■ **Written request**
How many lines in the listing below contain the string "should", matching case? Reply with the number alone.

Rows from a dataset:
+++
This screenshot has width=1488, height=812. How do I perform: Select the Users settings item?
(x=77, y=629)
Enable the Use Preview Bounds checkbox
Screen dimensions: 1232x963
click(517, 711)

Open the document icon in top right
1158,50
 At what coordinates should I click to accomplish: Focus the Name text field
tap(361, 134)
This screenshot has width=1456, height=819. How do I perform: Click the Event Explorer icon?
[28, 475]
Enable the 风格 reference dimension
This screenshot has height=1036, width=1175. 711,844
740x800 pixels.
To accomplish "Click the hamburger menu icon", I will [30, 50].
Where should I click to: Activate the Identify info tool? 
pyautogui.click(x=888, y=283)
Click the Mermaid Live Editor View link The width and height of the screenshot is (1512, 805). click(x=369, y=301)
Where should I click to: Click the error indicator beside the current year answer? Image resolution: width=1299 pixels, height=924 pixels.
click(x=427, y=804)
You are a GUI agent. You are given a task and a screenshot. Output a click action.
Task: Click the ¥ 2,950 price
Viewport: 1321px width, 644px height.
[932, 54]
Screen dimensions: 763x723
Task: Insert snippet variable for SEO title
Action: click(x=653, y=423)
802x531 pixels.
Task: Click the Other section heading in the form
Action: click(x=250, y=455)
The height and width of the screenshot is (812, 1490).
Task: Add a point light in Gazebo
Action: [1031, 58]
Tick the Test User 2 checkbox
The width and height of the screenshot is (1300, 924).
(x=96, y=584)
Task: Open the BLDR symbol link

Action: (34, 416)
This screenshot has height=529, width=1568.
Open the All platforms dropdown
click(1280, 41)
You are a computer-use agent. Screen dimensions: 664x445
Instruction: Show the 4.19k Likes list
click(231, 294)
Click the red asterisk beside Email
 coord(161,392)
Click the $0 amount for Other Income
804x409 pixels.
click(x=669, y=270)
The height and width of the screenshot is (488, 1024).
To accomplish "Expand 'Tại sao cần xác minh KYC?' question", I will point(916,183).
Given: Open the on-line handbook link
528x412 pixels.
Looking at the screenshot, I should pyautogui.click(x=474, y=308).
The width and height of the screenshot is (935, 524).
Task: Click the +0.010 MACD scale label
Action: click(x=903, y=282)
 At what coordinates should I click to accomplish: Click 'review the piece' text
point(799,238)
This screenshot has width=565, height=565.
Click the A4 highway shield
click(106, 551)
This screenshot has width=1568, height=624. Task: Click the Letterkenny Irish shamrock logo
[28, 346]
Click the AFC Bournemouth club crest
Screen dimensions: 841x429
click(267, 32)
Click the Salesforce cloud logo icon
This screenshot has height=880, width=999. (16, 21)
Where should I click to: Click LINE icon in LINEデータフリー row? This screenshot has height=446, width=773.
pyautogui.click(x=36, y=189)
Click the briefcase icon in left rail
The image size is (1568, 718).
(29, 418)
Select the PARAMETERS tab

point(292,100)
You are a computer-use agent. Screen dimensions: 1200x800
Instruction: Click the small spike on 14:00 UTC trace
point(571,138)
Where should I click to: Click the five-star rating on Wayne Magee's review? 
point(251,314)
+++
■ **Solution for this exercise**
7